BIGNUM *BN_mod_inverse(BIGNUM *a, BIGNUM *n,BN_CTX *ctx);
	This function create a new BIGNUM and returns it.  This number
	is the inverse mod 'n' of 'a'.  By this it is meant that the
	returned value 'r' satisfies (a*r)%n == 1.  This function is
	used in the generation of RSA keys.  'ctx', as per usual,
	is used to hold temporary variables that are required by the
	function.  NULL is returned on error.

int BN_gcd(BIGNUM *r,BIGNUM *a,BIGNUM *b,BN_CTX *ctx);
	'r' has the greatest common divisor of 'a' and 'b'.  'ctx' is
	used for temporary variables and 0 is returned on error.

int BN_is_prime(BIGNUM *p,int nchecks,void (*callback)(),BN_CTX *ctx,
	char *cb_arg);
	This function is used to check if a BIGNUM ('p') is prime.

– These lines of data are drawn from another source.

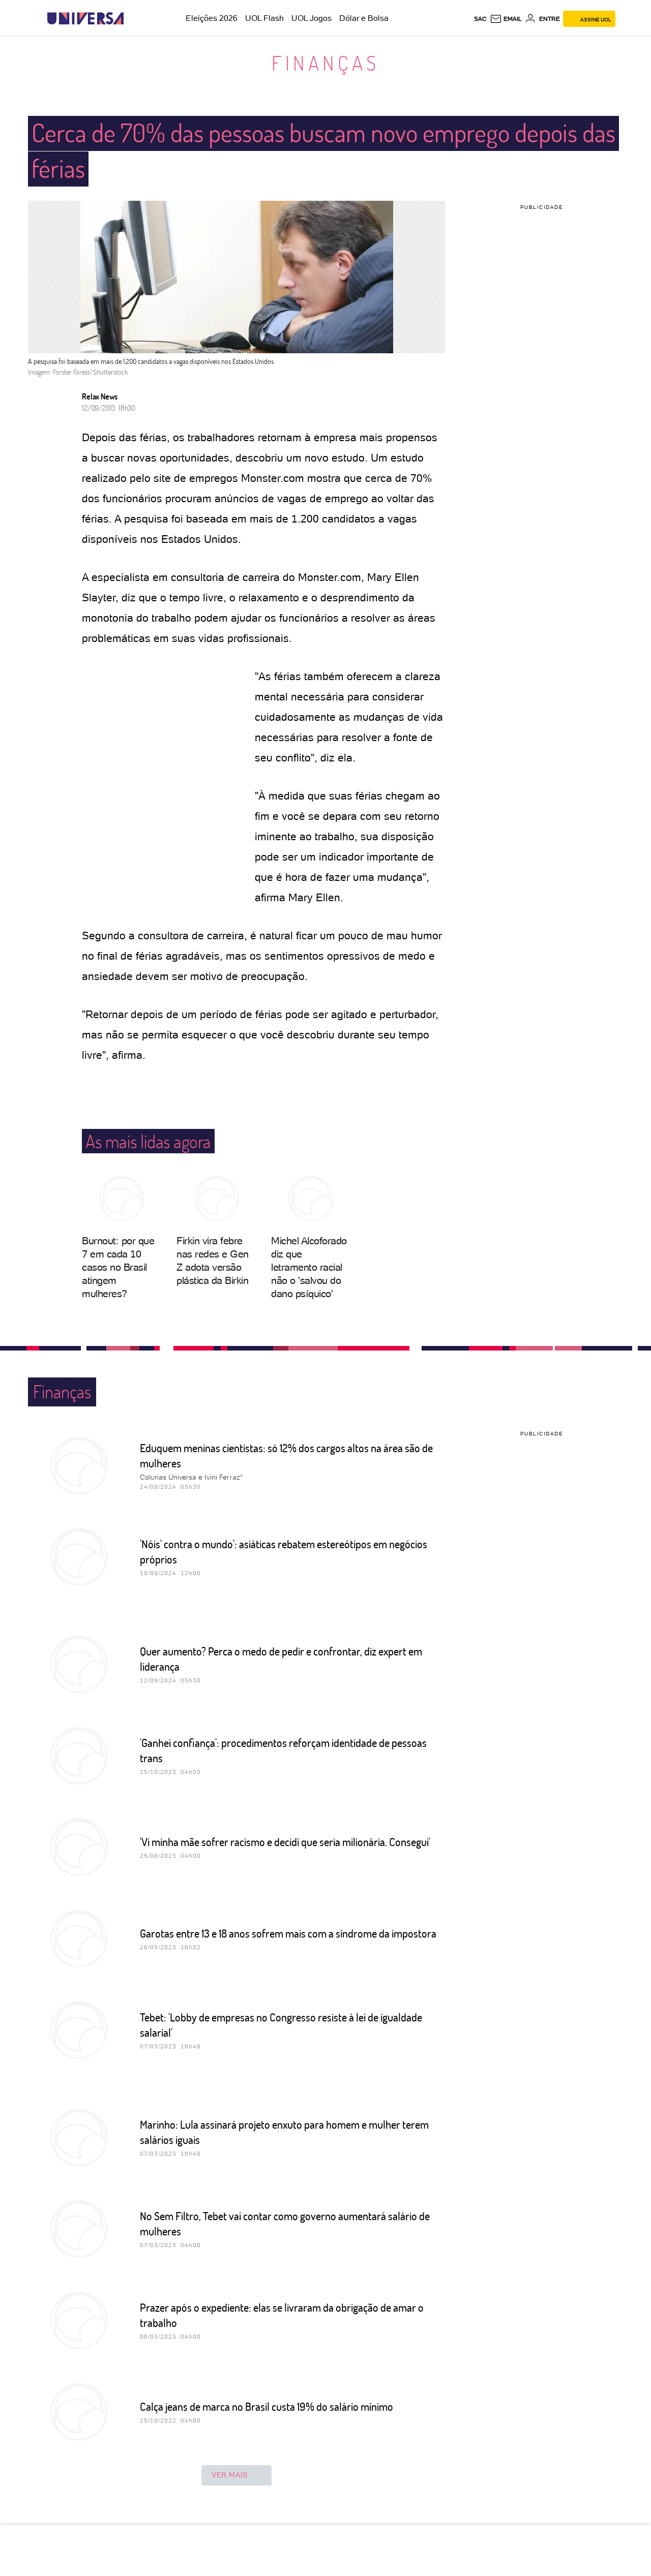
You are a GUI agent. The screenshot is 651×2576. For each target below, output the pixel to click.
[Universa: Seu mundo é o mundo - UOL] (85, 18)
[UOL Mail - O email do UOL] (506, 19)
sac (480, 18)
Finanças (325, 62)
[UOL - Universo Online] (132, 18)
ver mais (230, 2475)
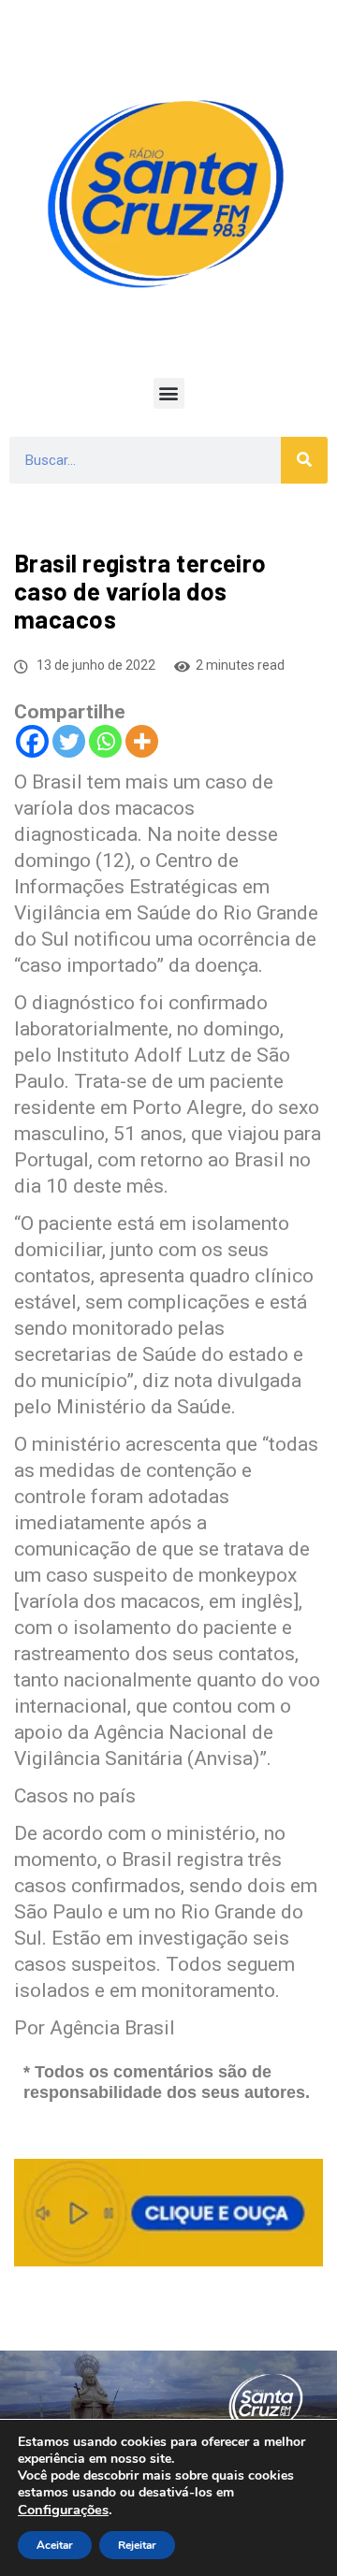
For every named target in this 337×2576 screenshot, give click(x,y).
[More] (141, 741)
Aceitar (55, 2545)
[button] (169, 393)
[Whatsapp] (105, 741)
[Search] (304, 460)
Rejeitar (137, 2545)
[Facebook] (32, 741)
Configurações (63, 2509)
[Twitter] (68, 741)
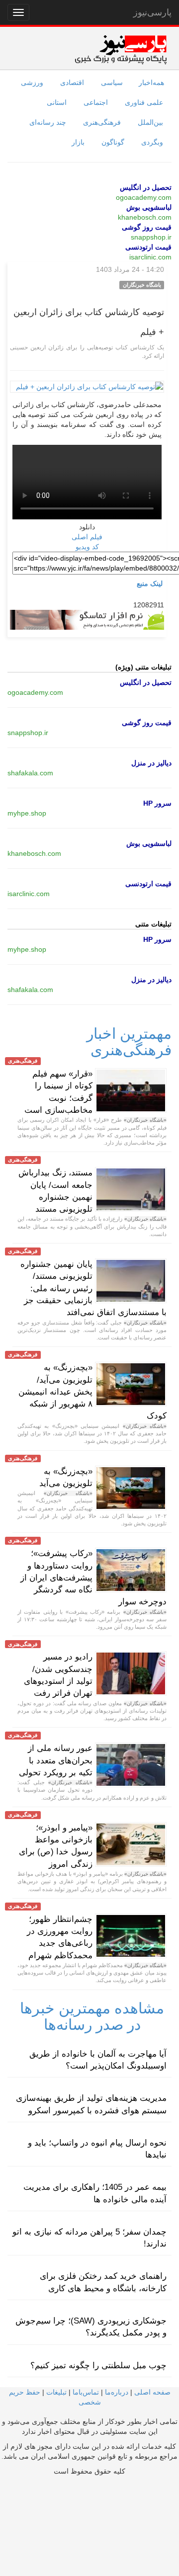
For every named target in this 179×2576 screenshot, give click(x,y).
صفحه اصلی (152, 2392)
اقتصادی (72, 82)
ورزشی (32, 82)
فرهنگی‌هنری (102, 122)
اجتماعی (96, 102)
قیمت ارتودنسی (148, 247)
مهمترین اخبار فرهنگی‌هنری (129, 1041)
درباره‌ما (116, 2392)
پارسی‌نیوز (152, 12)
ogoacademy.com (144, 197)
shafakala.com (30, 773)
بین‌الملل (150, 122)
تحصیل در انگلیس (146, 187)
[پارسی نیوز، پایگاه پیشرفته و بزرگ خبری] (121, 49)
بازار (78, 142)
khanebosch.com (145, 217)
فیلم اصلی (87, 537)
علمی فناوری (144, 102)
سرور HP (157, 803)
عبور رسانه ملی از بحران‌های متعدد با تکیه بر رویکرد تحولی (55, 1760)
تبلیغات (56, 2392)
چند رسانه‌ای (47, 122)
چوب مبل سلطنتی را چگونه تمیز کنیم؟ (98, 2365)
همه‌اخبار (151, 82)
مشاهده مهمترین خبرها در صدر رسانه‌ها (92, 2016)
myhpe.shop (26, 813)
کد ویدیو (87, 547)
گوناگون (112, 142)
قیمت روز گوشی (147, 227)
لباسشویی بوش (149, 207)
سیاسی (112, 82)
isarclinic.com (150, 257)
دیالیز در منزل (151, 763)
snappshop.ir (151, 237)
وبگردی (152, 142)
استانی (57, 102)
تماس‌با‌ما (86, 2392)
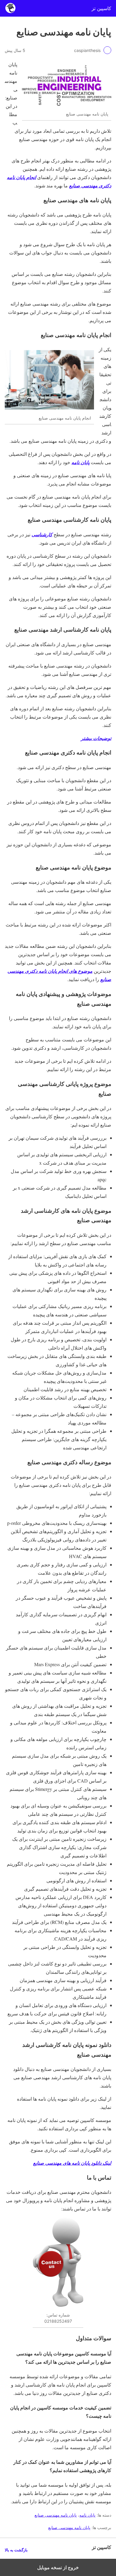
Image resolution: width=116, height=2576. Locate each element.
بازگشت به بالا (16, 2550)
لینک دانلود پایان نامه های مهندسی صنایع (72, 2163)
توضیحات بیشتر (96, 738)
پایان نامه (80, 462)
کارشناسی (42, 534)
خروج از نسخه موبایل (58, 2567)
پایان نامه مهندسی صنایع (56, 2515)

	It performs this test by using the Miller-Rabin randomised
	primality test.  This is a probalistic test that requires a
	number of rounds to ensure the number is prime to a high
	degree of probability.  Since this can take quite some time, a
	callback function can be passed and it will be called each
	time 'p' passes a round of the prime testing.  'callback' will
	be called as follows, callback(1,n,cb_arg) where n is the number of
	the round, just passed.  As per usual 'ctx' contains temporary
	variables used.  If ctx is NULL, it does not matter, a local version
	will be malloced.  This parameter is present to save some mallocing
	inside the function but probably could be removed.
	0 is returned on error.
	'ncheck' is the number of Miller-Rabin tests to run.  It is
	suggested to use the value 'BN_prime_checks' by default.

BIGNUM *BN_generate_prime(
int bits,
int strong,
BIGNUM *a,
BIGNUM *rems,
void (*callback)());
char *cb_arg
	This function is used to generate prime numbers.  It returns a
	new BIGNUM that has a high probability of being a prime.

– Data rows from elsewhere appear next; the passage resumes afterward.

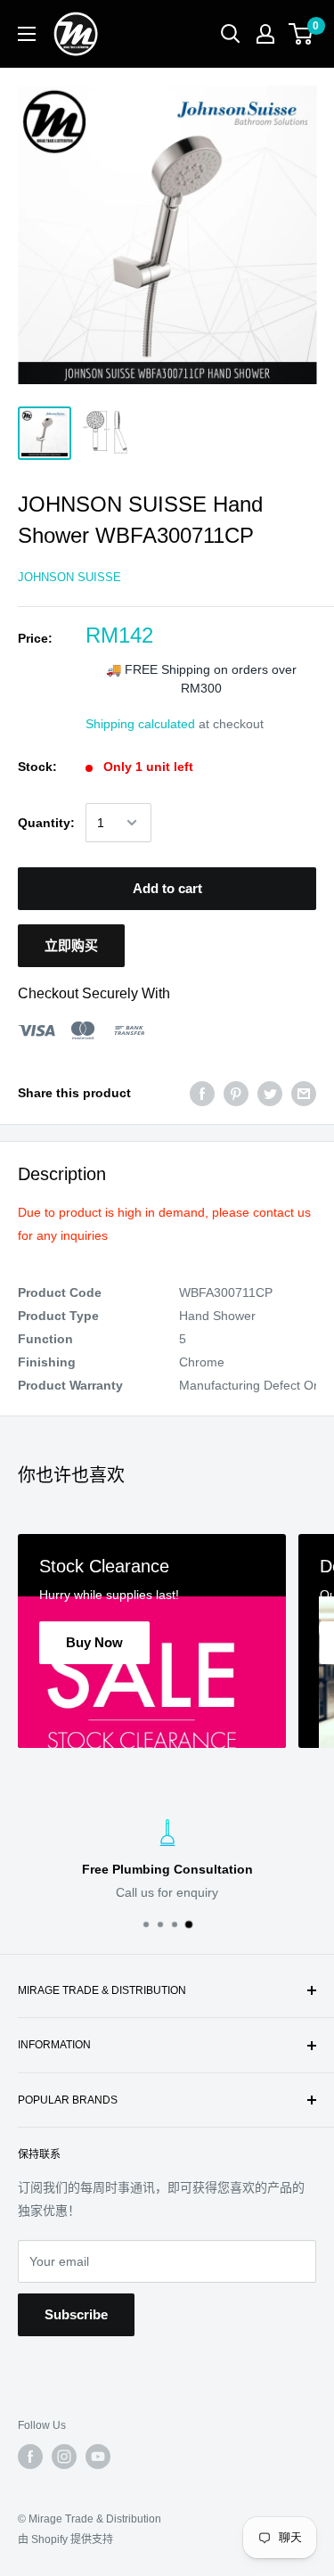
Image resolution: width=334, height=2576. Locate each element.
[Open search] (230, 34)
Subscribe (76, 2314)
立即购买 (71, 945)
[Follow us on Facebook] (30, 2456)
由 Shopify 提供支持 (65, 2539)
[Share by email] (303, 1092)
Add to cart (167, 888)
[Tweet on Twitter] (269, 1092)
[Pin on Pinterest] (236, 1092)
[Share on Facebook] (202, 1092)
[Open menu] (27, 34)
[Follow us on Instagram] (64, 2456)
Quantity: (46, 823)
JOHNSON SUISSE (69, 577)
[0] (301, 34)
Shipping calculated (140, 724)
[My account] (265, 34)
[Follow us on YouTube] (98, 2456)
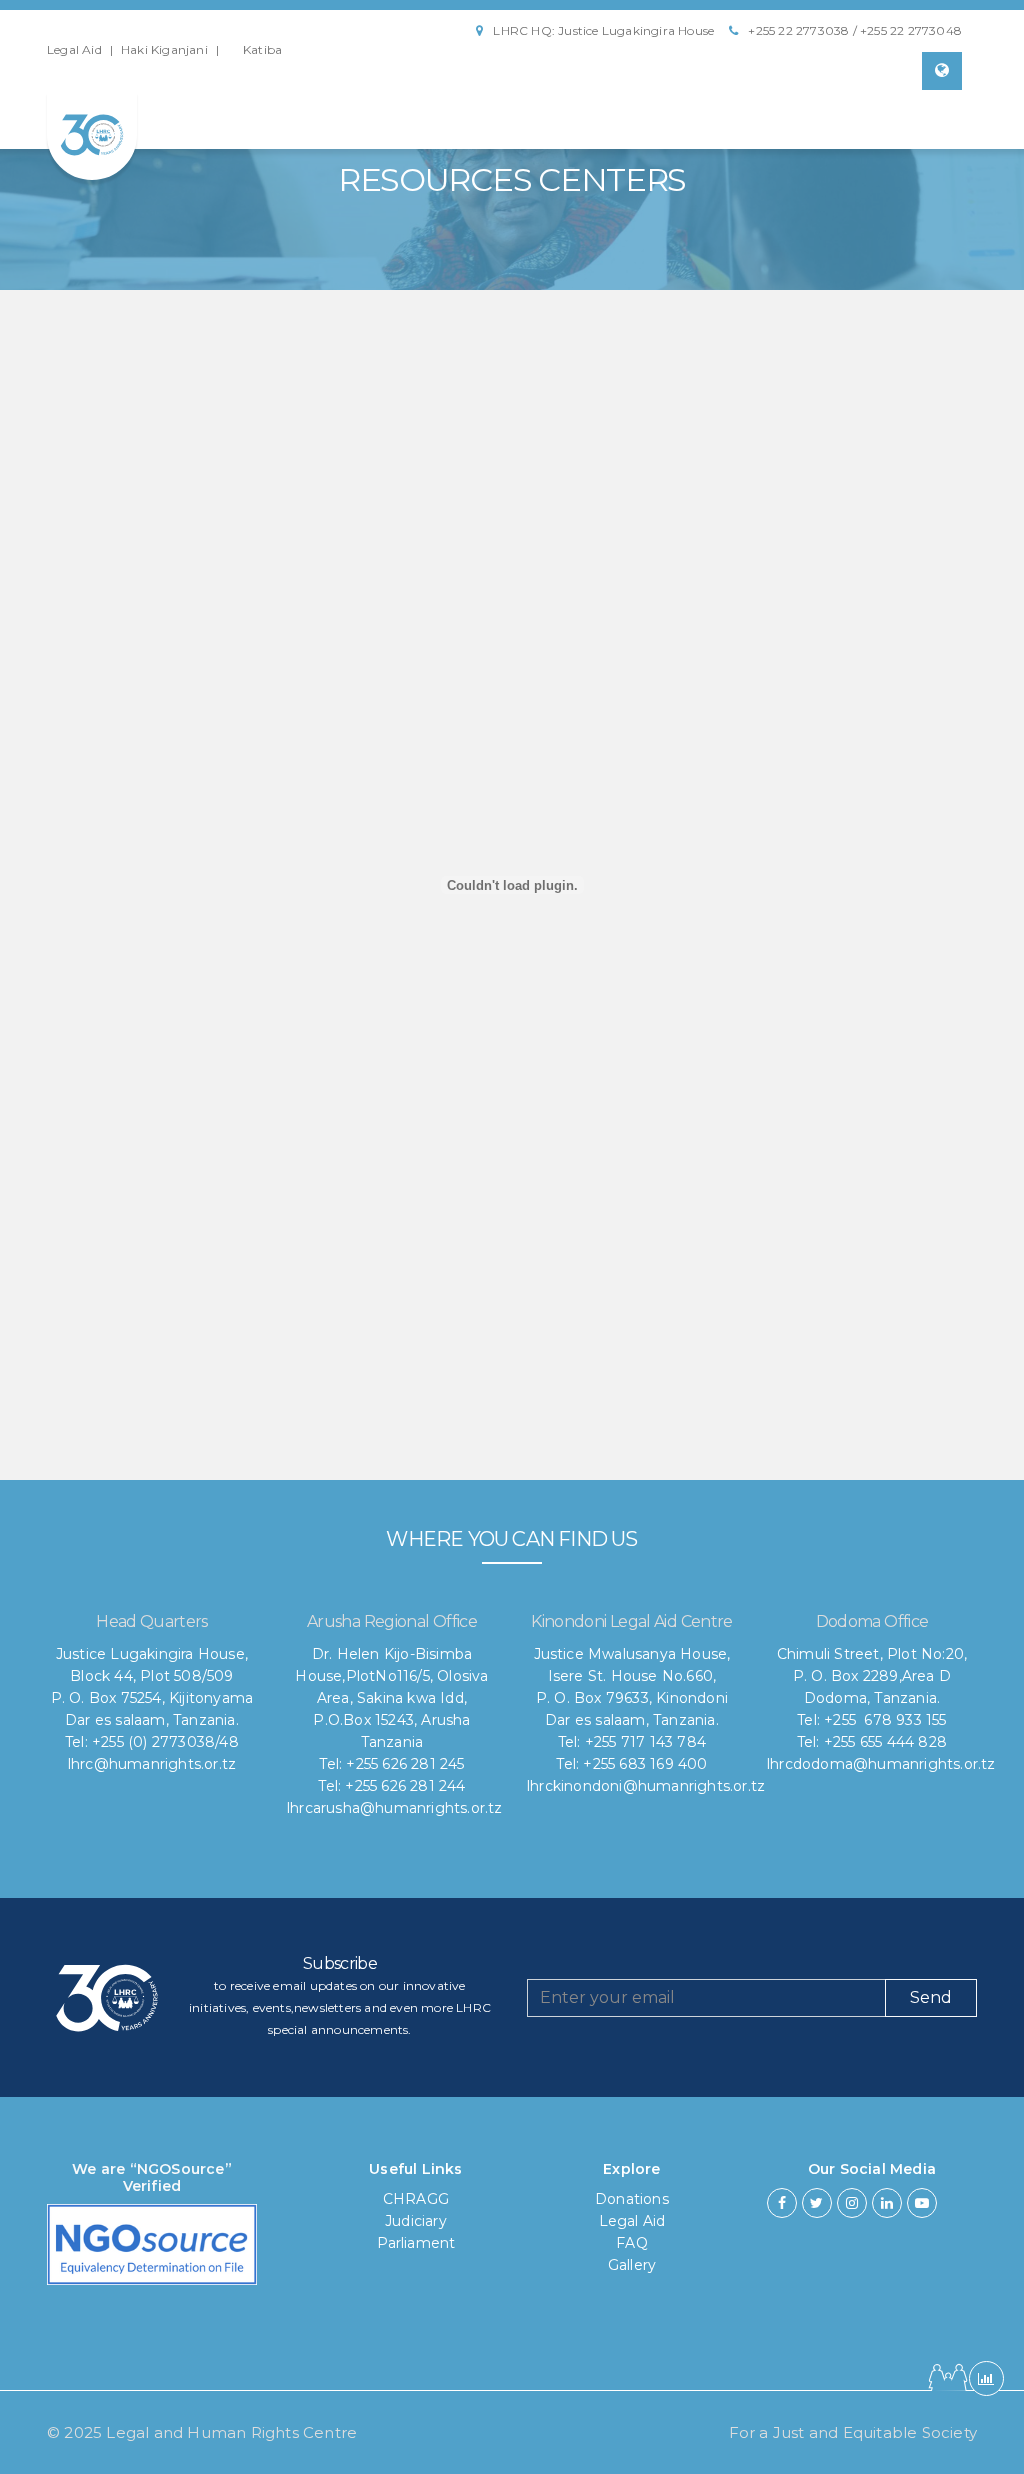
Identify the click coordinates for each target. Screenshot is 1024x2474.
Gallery (632, 2265)
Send (931, 1997)
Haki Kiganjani (164, 49)
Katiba (262, 49)
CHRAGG (416, 2199)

	'bits' is the number of bits that
	are to be in the prime.  If 'strong' is true, the returned prime
	will also be a strong prime ((p-1)/2 is also prime).
	While searching for the prime ('p'), we
	can add the requirement that the prime fill the following
	condition p%a == rem.  This can be used to help search for
	primes with specific features, which is required when looking
	for primes suitable for use with certain 'g' values in the
	Diffie-Hellman key exchange algorithm.  If 'a' is NULL,
	this condition is not checked.  If rem is NULL, rem is assumed
	to be 1.  Since this search for a prime
	can take quite some time, if callback is not NULL, it is called
	in the following situations.
	We have a suspected prime (from a quick sieve),
	callback(0,sus_prime++,cb_arg). Each item to be passed to BN_is_prime().
	callback(1,round++,cb_arg).  Each successful 'round' in BN_is_prime().
	callback(2,round,cb_arg). For each successful BN_is_prime() test.